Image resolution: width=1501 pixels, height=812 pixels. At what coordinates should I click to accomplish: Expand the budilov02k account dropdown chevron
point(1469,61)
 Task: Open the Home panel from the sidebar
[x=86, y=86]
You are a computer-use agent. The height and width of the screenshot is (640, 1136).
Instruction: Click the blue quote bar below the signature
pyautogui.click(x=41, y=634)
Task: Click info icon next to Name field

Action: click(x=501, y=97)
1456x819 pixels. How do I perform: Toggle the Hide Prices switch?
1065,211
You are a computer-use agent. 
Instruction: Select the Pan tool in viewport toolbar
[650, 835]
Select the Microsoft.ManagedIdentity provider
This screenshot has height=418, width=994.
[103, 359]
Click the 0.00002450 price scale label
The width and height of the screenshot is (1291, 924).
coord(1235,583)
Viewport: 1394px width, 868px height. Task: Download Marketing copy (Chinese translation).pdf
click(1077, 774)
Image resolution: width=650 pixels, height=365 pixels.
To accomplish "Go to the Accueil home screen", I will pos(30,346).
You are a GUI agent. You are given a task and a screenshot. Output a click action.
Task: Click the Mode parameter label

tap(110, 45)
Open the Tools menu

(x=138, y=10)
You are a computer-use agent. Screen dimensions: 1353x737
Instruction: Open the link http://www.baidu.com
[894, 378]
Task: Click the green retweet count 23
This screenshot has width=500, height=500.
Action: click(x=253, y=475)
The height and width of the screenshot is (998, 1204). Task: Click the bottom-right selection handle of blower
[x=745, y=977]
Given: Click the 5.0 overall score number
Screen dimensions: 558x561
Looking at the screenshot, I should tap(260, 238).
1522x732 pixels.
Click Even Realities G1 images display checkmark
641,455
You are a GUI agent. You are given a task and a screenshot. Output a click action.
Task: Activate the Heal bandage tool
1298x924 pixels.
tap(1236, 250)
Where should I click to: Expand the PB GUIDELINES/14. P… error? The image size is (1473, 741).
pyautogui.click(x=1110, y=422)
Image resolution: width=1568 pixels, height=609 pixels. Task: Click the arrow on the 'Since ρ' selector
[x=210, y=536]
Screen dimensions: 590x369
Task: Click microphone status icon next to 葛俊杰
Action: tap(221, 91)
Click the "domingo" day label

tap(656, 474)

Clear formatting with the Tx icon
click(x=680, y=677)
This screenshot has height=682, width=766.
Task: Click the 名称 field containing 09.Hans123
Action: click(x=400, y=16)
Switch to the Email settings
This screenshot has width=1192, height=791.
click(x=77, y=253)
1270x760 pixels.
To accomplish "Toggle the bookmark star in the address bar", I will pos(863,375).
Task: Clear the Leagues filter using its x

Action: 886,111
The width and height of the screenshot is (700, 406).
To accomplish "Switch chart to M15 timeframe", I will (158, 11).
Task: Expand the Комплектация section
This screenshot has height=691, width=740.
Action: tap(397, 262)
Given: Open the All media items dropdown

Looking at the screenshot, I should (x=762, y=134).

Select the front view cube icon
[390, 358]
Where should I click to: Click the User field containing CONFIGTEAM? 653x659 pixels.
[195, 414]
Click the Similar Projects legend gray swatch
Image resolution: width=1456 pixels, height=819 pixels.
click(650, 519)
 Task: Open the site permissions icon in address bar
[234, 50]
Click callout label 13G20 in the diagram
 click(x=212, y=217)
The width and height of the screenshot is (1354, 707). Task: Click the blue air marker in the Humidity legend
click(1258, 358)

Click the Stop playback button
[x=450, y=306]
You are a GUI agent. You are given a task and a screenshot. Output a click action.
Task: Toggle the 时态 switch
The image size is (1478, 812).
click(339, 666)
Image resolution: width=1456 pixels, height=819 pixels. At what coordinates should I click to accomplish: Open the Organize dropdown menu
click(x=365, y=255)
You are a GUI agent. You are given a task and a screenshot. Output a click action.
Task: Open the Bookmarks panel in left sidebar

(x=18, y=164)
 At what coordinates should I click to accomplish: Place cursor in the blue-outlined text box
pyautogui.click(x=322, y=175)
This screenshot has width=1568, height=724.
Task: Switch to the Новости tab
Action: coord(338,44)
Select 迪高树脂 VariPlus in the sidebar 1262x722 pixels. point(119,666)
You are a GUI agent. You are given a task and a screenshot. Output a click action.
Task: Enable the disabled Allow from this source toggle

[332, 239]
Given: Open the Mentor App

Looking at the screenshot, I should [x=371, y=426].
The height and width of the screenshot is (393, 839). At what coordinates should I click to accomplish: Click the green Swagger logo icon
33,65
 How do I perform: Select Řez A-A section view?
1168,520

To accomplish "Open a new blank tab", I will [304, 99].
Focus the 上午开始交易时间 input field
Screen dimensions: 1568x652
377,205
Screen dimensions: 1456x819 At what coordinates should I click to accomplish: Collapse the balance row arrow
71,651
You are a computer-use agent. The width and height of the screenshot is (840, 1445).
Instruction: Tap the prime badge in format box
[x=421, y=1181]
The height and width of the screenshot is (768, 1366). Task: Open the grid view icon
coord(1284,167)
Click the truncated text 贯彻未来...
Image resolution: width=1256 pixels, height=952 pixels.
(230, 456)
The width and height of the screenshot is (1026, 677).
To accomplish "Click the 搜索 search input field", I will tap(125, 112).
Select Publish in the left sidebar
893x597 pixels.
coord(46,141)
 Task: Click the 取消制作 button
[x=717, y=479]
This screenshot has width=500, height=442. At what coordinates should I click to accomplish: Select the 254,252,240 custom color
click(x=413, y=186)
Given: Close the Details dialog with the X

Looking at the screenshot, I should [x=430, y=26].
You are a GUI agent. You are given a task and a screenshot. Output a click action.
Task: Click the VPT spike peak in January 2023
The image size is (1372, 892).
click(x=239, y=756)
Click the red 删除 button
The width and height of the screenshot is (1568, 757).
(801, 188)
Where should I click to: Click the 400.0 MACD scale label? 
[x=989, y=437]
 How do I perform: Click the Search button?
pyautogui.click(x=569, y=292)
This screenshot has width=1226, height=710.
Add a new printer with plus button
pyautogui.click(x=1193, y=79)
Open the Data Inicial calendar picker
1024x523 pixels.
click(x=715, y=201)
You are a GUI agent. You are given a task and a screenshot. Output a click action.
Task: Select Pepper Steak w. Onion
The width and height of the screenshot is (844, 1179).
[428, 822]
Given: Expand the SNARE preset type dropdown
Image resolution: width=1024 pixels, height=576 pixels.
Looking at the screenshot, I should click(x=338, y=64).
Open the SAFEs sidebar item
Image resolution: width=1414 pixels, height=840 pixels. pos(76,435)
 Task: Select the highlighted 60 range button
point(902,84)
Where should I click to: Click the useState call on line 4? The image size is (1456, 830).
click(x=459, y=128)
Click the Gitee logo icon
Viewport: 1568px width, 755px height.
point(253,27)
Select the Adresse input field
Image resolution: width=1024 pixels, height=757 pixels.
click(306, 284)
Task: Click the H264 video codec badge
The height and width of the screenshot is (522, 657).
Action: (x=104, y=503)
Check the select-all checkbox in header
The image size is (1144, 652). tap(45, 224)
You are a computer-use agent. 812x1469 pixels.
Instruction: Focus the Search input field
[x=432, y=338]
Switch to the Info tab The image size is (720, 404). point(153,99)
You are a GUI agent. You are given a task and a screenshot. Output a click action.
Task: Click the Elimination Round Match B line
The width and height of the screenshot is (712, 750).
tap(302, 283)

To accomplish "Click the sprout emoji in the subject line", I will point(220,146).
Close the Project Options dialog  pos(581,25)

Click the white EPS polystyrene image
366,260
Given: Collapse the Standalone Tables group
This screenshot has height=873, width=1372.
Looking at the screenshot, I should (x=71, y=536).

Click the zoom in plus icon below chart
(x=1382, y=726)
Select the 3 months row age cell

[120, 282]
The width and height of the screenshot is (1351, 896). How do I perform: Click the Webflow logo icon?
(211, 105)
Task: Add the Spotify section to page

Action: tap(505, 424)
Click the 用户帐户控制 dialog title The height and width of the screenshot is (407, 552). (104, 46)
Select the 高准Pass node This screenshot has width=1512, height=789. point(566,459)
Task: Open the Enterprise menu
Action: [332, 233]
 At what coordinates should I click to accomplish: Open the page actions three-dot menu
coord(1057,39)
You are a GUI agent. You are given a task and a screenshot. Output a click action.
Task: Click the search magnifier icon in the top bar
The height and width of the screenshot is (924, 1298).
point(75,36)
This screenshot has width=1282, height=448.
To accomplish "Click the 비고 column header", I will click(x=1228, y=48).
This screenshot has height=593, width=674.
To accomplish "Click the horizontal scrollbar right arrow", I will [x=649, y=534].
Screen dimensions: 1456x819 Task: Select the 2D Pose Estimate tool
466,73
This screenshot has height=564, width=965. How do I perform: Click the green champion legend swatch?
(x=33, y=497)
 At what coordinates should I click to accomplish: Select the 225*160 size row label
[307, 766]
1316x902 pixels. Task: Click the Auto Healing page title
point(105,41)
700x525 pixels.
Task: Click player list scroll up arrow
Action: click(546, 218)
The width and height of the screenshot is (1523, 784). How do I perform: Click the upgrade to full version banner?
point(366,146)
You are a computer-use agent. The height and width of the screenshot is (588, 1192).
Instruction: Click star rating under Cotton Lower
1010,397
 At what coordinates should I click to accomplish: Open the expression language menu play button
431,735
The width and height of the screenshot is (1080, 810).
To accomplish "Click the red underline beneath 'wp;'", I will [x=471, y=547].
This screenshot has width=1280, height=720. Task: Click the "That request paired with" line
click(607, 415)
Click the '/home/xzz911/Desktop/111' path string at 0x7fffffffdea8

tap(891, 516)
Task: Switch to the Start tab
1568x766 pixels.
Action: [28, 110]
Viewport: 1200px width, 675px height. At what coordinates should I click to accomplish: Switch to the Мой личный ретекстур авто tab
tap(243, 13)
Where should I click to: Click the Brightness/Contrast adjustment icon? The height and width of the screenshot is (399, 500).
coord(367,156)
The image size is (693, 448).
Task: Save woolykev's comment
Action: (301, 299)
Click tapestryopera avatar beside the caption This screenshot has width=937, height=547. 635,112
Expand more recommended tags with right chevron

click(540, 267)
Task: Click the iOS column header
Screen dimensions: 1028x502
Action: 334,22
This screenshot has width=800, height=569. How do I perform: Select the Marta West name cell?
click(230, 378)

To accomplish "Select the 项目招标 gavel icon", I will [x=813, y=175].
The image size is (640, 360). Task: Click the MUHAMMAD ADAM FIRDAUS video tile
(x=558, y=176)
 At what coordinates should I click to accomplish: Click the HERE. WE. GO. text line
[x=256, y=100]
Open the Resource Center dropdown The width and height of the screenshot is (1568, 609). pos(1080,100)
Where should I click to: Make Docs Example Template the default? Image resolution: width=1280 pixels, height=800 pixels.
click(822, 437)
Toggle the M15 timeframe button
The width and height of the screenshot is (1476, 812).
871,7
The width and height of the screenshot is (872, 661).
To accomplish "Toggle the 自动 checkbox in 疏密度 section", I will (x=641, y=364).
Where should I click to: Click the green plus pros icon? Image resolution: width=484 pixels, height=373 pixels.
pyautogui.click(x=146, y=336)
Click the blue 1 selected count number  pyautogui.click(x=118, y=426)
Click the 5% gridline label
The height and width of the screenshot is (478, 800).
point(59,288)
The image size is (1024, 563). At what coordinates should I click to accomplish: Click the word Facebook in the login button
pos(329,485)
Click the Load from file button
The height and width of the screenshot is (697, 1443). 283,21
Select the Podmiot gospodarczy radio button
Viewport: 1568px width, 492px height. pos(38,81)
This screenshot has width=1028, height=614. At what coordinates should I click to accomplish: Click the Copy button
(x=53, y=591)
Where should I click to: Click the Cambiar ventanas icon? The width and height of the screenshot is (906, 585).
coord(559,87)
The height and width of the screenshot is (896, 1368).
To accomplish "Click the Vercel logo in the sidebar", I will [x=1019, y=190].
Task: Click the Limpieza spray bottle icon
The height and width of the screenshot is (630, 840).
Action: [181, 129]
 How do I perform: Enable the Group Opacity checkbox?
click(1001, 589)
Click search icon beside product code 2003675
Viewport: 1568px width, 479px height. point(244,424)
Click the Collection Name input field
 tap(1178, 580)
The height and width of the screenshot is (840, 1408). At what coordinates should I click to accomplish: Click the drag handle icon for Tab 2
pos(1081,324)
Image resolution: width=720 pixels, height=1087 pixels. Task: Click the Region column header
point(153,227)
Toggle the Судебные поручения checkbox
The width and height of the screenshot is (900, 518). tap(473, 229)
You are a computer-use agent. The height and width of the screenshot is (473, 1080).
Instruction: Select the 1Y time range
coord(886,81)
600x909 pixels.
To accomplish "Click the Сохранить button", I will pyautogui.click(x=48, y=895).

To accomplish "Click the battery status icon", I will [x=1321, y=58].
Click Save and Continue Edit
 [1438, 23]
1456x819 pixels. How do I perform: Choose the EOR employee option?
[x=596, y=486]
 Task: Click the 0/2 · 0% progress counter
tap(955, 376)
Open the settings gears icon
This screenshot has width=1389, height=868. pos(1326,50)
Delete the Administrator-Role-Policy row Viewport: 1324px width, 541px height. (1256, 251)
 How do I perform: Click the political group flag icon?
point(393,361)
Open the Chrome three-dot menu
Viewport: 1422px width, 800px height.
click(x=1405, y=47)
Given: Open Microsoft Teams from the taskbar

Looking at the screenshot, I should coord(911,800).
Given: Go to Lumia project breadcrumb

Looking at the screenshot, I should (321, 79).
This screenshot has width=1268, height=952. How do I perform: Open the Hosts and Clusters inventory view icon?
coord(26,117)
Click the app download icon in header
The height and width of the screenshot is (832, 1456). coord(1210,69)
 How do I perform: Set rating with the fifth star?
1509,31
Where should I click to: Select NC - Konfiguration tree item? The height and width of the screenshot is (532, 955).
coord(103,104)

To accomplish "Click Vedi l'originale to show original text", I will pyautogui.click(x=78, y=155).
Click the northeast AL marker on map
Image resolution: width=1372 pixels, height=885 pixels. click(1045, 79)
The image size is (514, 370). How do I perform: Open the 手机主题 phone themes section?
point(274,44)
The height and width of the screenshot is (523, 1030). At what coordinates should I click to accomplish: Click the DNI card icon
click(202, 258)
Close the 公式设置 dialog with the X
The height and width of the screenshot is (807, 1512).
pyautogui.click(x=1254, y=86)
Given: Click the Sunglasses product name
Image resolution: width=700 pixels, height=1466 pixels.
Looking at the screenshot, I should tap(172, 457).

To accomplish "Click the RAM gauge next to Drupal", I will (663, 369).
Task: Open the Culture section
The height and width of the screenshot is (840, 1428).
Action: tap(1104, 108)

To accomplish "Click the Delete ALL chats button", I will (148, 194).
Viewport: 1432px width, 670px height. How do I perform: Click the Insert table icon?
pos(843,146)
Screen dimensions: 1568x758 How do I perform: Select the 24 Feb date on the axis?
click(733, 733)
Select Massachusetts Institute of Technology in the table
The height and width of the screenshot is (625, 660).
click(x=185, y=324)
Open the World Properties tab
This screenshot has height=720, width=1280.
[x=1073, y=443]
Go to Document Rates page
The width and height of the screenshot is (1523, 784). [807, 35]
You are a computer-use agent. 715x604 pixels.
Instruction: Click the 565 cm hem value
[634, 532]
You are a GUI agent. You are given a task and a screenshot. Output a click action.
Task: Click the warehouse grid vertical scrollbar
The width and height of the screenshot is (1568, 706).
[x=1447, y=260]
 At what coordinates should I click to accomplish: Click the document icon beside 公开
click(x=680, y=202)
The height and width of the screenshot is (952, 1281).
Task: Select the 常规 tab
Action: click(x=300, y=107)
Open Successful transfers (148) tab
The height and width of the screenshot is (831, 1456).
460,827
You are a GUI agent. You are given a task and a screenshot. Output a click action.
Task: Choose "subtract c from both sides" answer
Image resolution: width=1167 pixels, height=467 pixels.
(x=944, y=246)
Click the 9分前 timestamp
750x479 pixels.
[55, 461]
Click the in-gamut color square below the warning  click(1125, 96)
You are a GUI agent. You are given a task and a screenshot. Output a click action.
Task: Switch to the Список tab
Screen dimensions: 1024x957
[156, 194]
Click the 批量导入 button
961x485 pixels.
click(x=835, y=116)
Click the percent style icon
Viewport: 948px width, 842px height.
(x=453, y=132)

+---+

What you should do ▸ Arrange the lines above, starting at the line containing "Close the Project" and ending at the line containing "Click the 用户帐户控制", as a Markdown table with columns Row and Line text. Number each row and omit blank lines.

Task output ▸
| Row | Line text |
|---|---|
| 1 | Close the Project Options dialog  pos(581,25) |
| 2 | Click the white EPS polystyrene image |
| 3 | 366,260 |
| 4 | Given: Collapse the Standalone Tables group |
| 5 | This screenshot has height=873, width=1372. |
| 6 | Looking at the screenshot, I should (x=71, y=536). |
| 7 | Click the zoom in plus icon below chart |
| 8 | (x=1382, y=726) |
| 9 | Select the 3 months row age cell |
| 10 | [120, 282] |
| 11 | The width and height of the screenshot is (1351, 896). How do I perform: Click the Webflow logo icon? |
| 12 | (211, 105) |
| 13 | Task: Add the Spotify section to page |
| 14 | Action: tap(505, 424) |
| 15 | Click the 用户帐户控制 dialog title The height and width of the screenshot is (407, 552). (104, 46) |